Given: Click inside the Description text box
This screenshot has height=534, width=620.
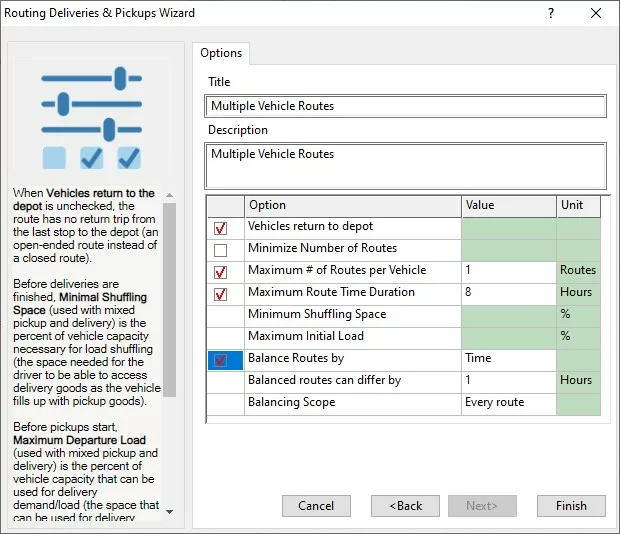Looking at the screenshot, I should tap(405, 165).
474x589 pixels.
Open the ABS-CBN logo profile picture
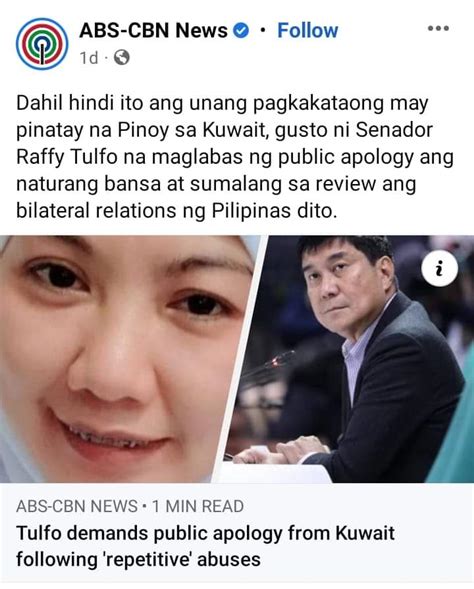[42, 44]
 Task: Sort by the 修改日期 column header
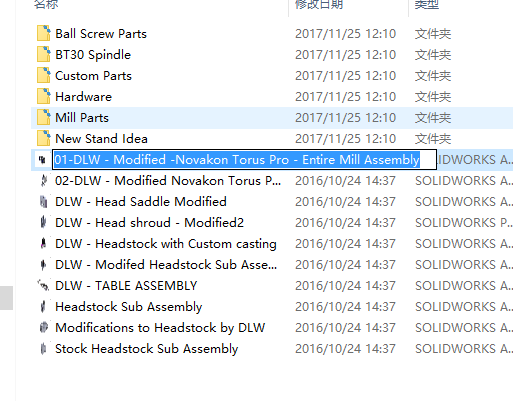(319, 5)
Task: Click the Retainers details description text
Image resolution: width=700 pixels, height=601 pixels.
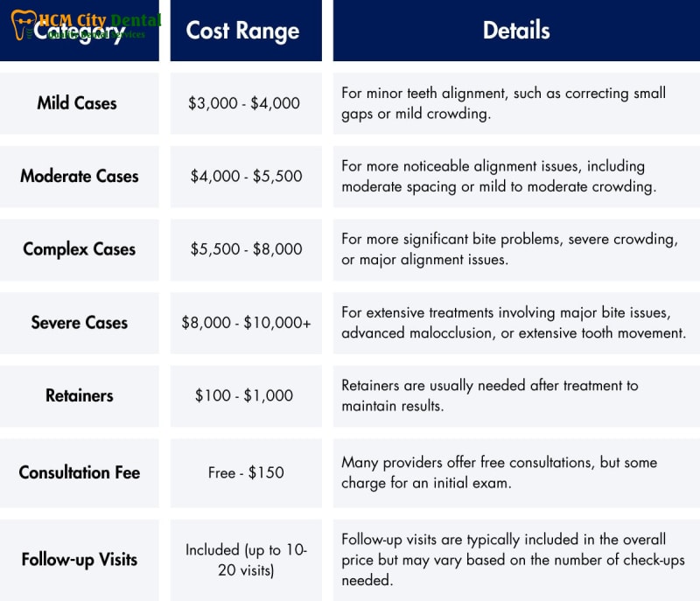Action: pyautogui.click(x=490, y=395)
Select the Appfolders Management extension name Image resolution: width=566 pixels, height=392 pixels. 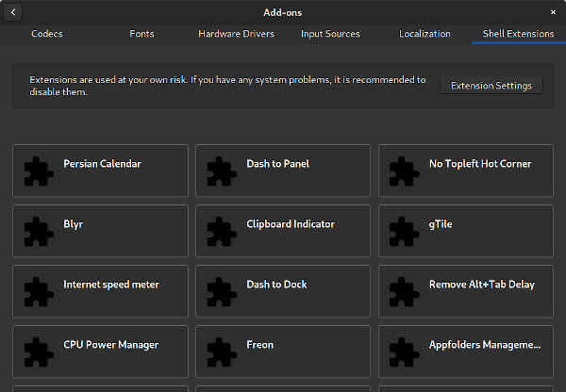click(484, 345)
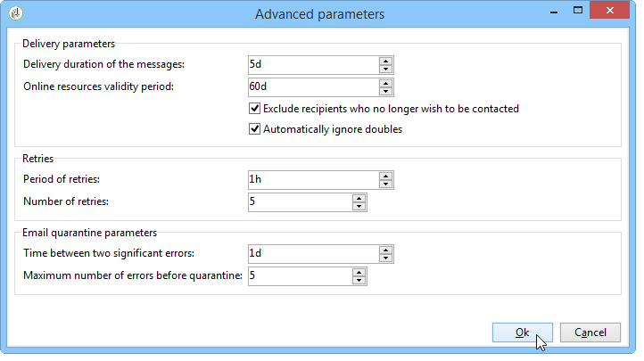
Task: Increase Period of retries spinner
Action: tap(385, 176)
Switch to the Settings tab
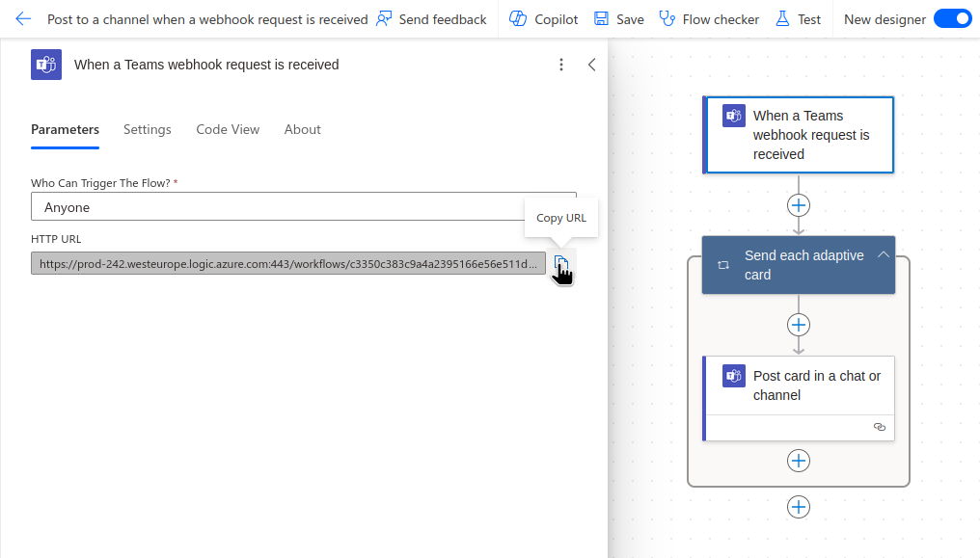 (x=147, y=129)
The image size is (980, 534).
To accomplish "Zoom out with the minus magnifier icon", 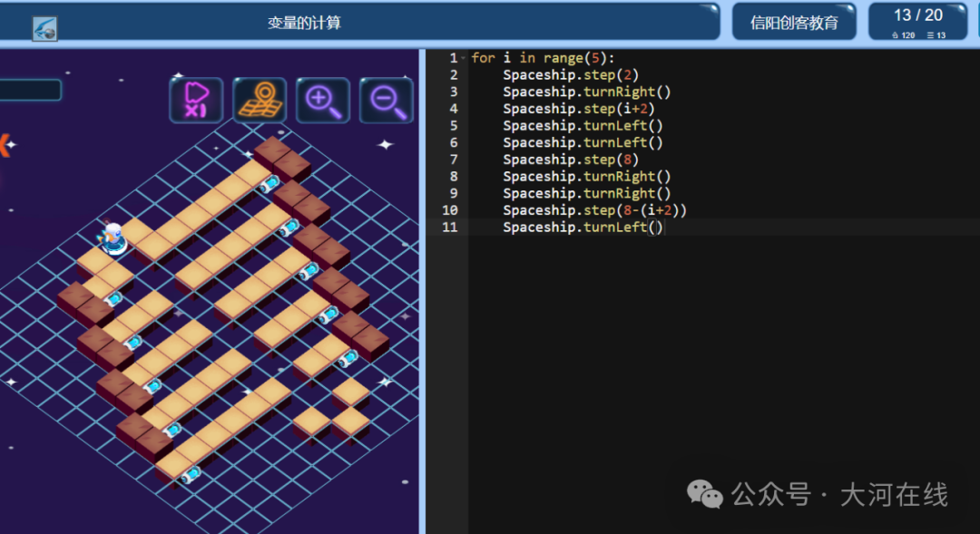I will pos(387,100).
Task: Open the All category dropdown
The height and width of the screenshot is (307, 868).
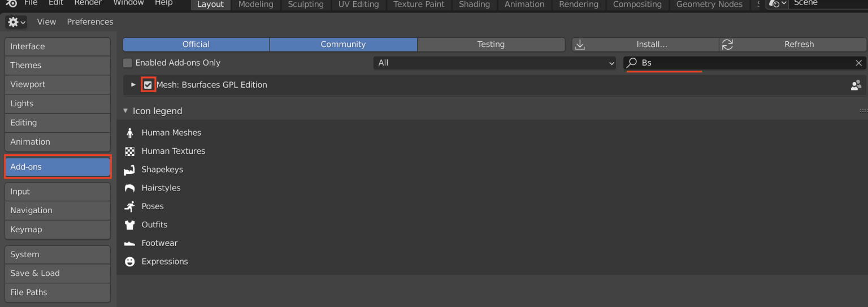Action: click(494, 63)
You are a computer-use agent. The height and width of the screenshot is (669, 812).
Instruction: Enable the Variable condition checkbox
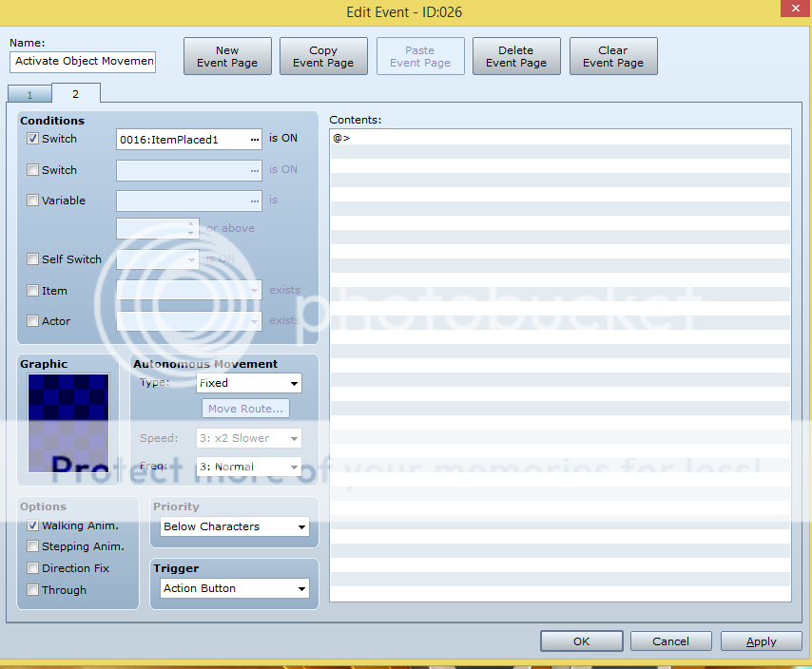(x=33, y=201)
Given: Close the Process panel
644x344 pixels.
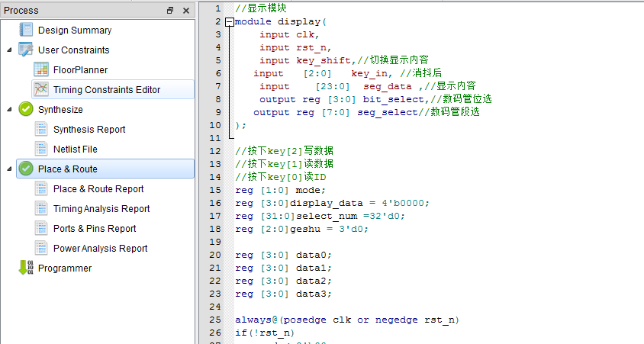Looking at the screenshot, I should [186, 11].
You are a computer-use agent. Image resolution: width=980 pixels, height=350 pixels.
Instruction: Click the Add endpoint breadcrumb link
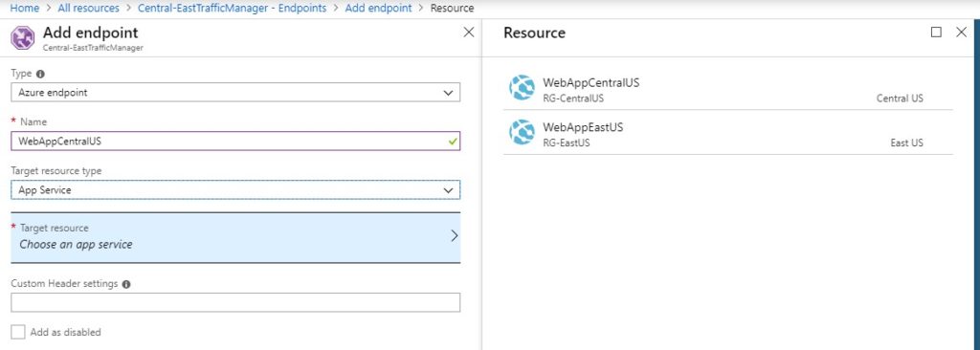pyautogui.click(x=378, y=8)
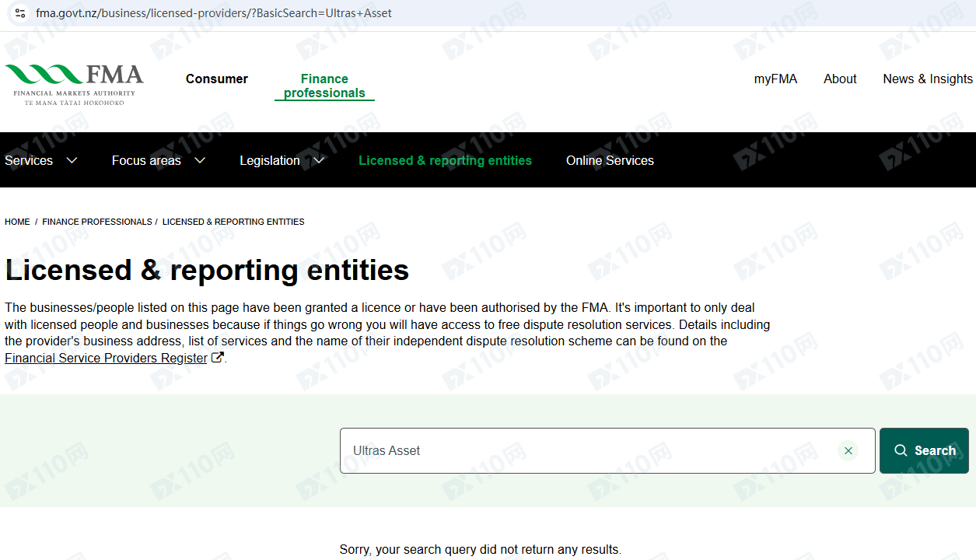Open Online Services in navigation bar

[x=610, y=161]
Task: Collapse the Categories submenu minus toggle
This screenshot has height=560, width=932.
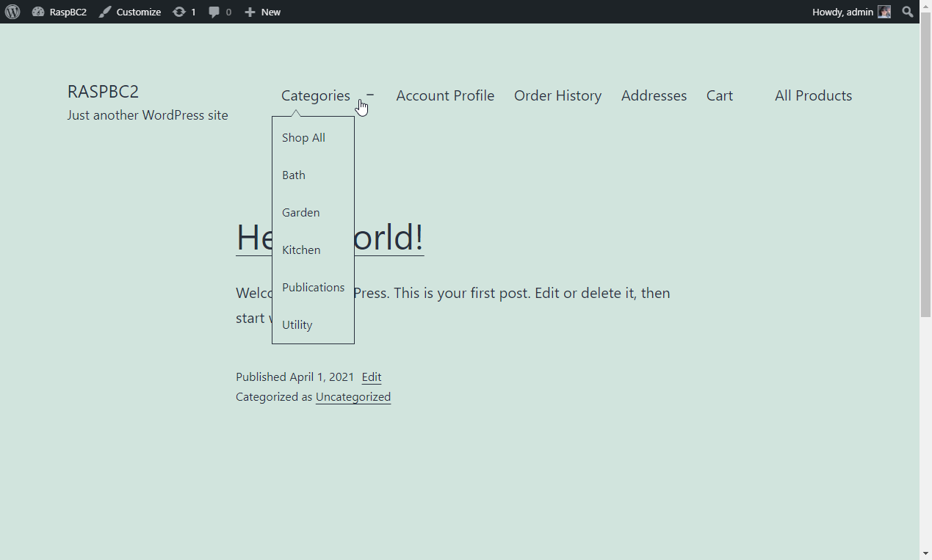Action: (x=370, y=95)
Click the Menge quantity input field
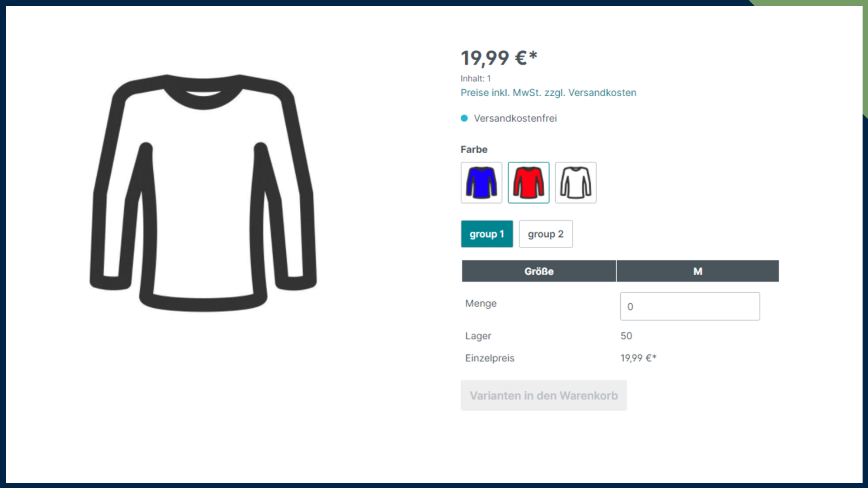This screenshot has width=868, height=488. tap(690, 306)
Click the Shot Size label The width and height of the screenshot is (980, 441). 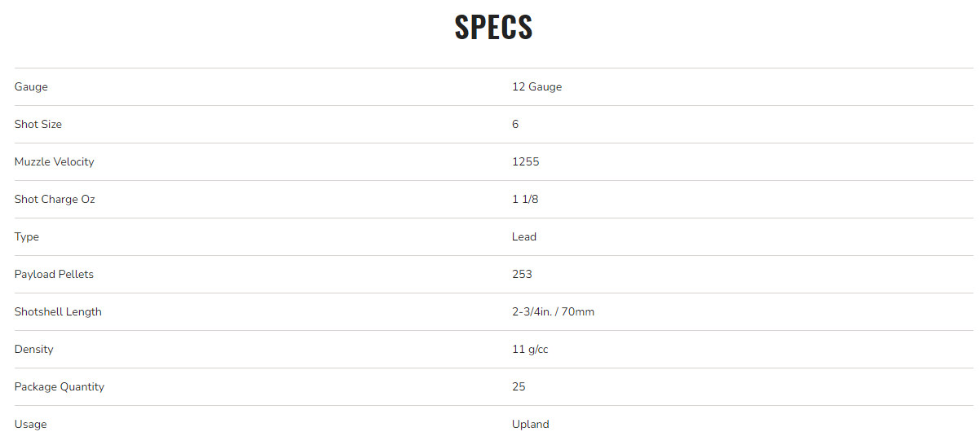(38, 125)
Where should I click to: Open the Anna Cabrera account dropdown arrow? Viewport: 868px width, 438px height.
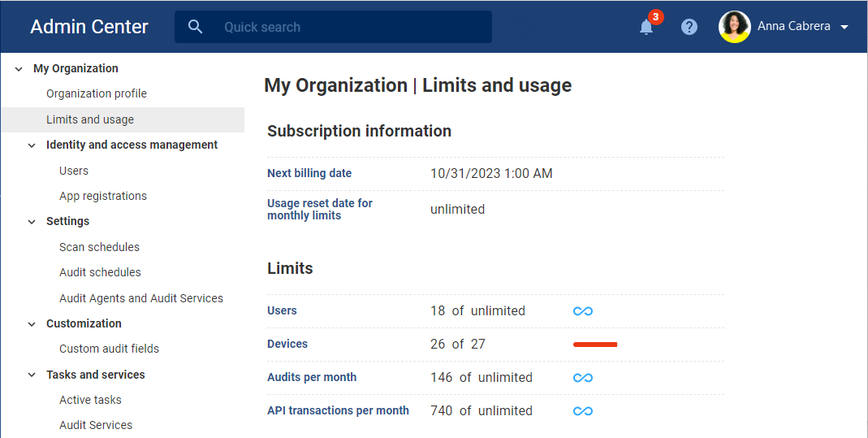click(x=844, y=27)
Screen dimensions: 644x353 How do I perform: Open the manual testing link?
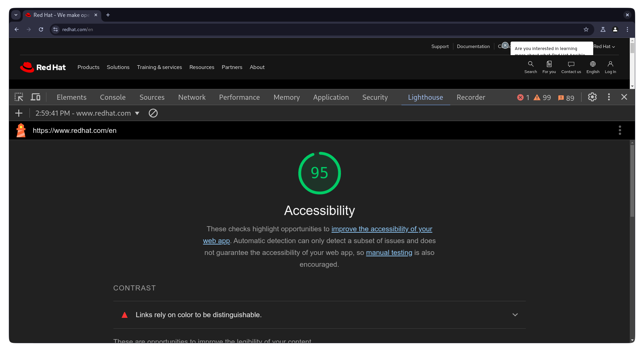coord(389,253)
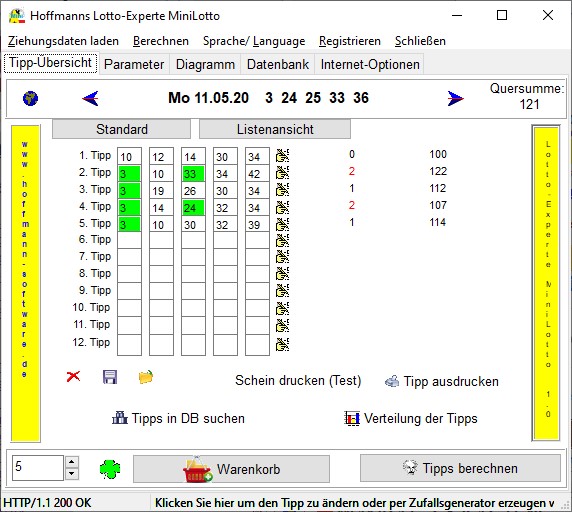Open saved tips via the folder icon
This screenshot has width=572, height=512.
pyautogui.click(x=146, y=377)
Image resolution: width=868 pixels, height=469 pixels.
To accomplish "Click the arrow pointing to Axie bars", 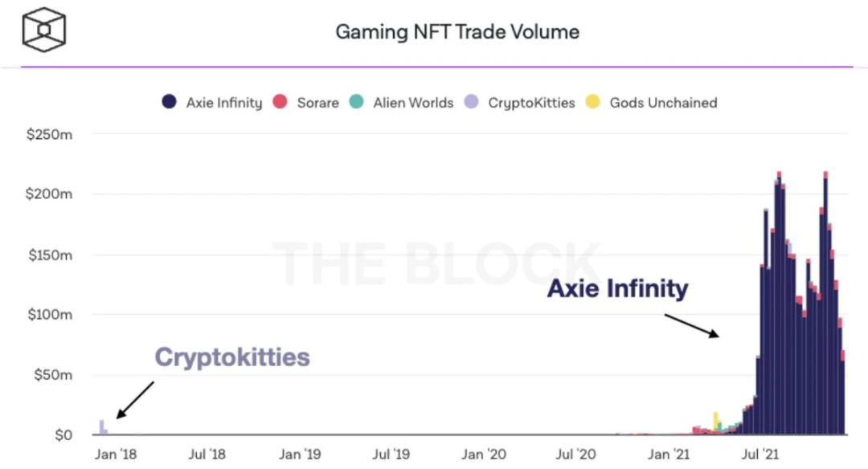I will pyautogui.click(x=691, y=325).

------------------------------

▶ YOUR ASSIGNMENT:
Where a line of the records contains the word "agent", copy that line.

▶ SOLUTION TO THIS EXERCISE:
You are a computer-use agent. The height and width of the screenshot is (669, 812).
You are a computer-use agent. Image resolution: width=980 pixels, height=350 pixels.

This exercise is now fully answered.